Saturday, 27 September 2014

In Praise of Damnation - Satire VI

Salve Indignates!

Juvenal devotes an entire book (Book II) to the follies and crimes of women...or to be more accurate starts off with a harangue at the ills of marriage having heard that Postumus a friend of his is contemplating marriage. The guns are soon lowered on anything female in sight and we follow the satirists line of fire as he piles barrage upon barrage never failing to miss a target.

l. 63-4
'Tuccia vesicae non imperat'
Its a 661-line sustained attack on the ills of matrimony and by extension women in general and has often been written off as an extreme misogynist rant but there is more than meets the eye here.  Juvenal sends everything up and nothing seems sacred ;even the sacred rite of Bona Dea, an all women rite re-imagined as a license for orgy and the occasional man in drag as sexual invader, even to the classic stereotypical Roman images of the chaste pre-lapsarian Hesiodic country lass, all hairy boobs and munching acorns like the best of them, or the haughty moralistic matron mother of the Republican freedom fighters and latter Empire builders as well, figures which you would think his chauvinism would spare by way of contrasted models of feminine virtue.

But no, all fall under his merciless high epic cleaver and in the process undermining the vantage point of the misogynist itself and it is this that makes me sense that earlier readers (Dryden for one – who wondered what had happened to Juvenal that had turned him so much against all womanhood) and some moderns are mistaken if they take Juvenal or indeed his constructed persona of the outraged equestrian jade at face value branding him in the process as a class ‘A’ Gender-war-criminal. Perhaps this less enlightened, black and white view has tended to diminish as modern scholarship focusses more on the concept of the Juvenalian satiric persona and its role in the presentation and development of the satires.

Its worth reproducing a part of Dryden's Argument to the Sixth Satyr by way of illustration of the extent and limit of his understanding. Its very perceptive as far as it goes but Dryden still appears to miss the possibility that it could be a conscious effort rather than an accidental result on Juvenals/his constructed persona's part which results in the reverse of its ostensible aim, that of the denigration and damnation of womankind and all her works. The underlinings are my own.
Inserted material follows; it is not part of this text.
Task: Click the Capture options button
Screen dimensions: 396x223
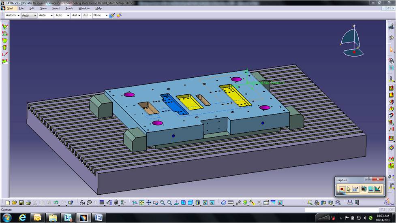Action: click(355, 189)
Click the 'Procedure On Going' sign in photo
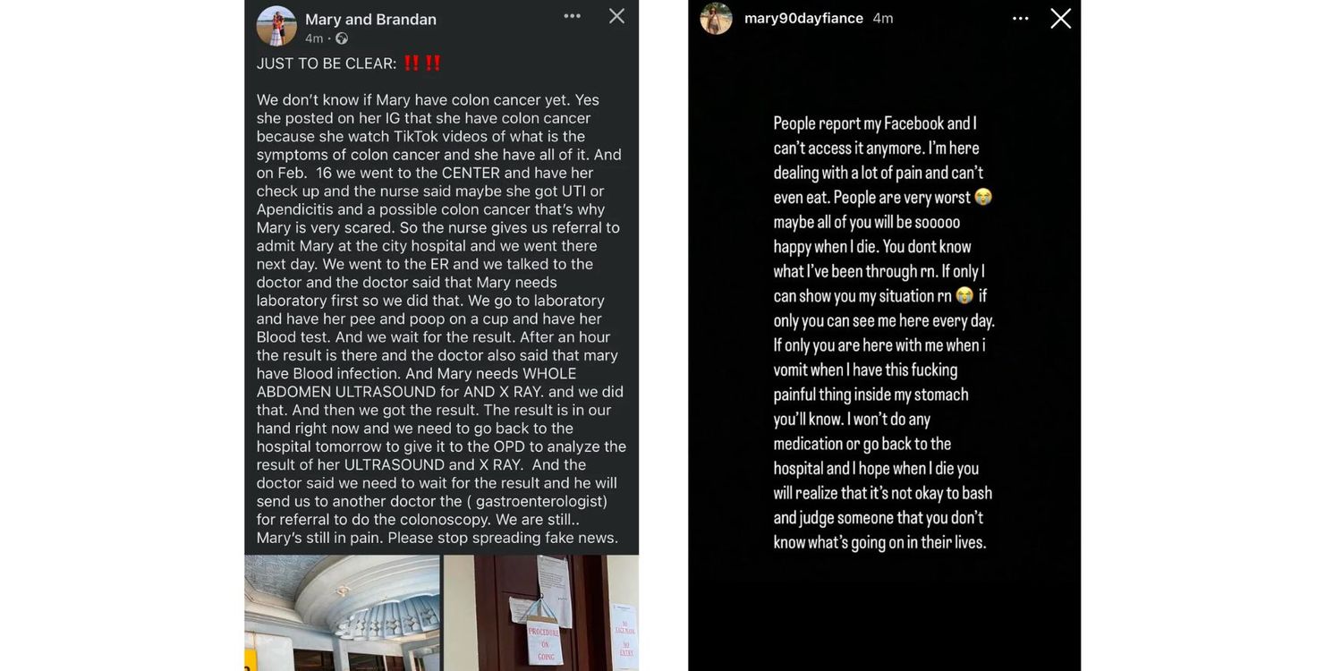1342x671 pixels. tap(543, 642)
l.481 'verberat atque obiter faciem linit'
' This Satyr, of almost double length to any of the rest, is a bitter invective against the fair Sex. 'Tis, indeed, a Common-place, from whence all the Moderns have notoriously stoln their Sharpest Raileries. In his other Satyrs, the Poet has only glanc'd on some particular women, and generally scourged the men. But this he reserved wholly for the Ladies. How they offended him I know not. But upon the whole matter he is not to be excus'd for imputing to all, the Vices of Some few amongst them. Neither was it generously done of him, to attack the weakest as well as the fairest part of the Creation: Neither do I know what Moral he could reasonably draw from it. It could not be to avoid the whole Sex, if all had been true which he alledges against them: for that had been to put an end to human Kind. And to bid us beware of their Artifices, is a kind of silent acknowledgement that they have more Wit than Men: which turns the Satyr upon us, and particularly upon the Poet, who thereby makes a Compliment, where he meant a libel. If he intended only to exercise his Wit, he has forefeited his judgement, by making one half of his Readers his Mortal Enemies: and amongst the Men, all the happy Lovers by their own Experience, will disprove his Accusations.'

So much for Dryden. I can wholeheartedly recommend you to read the whole of the Argument as well as his Englishing of the Satyr itself. It flows well and sparkles as it fills the glass, ageing into an extremely fine vintage.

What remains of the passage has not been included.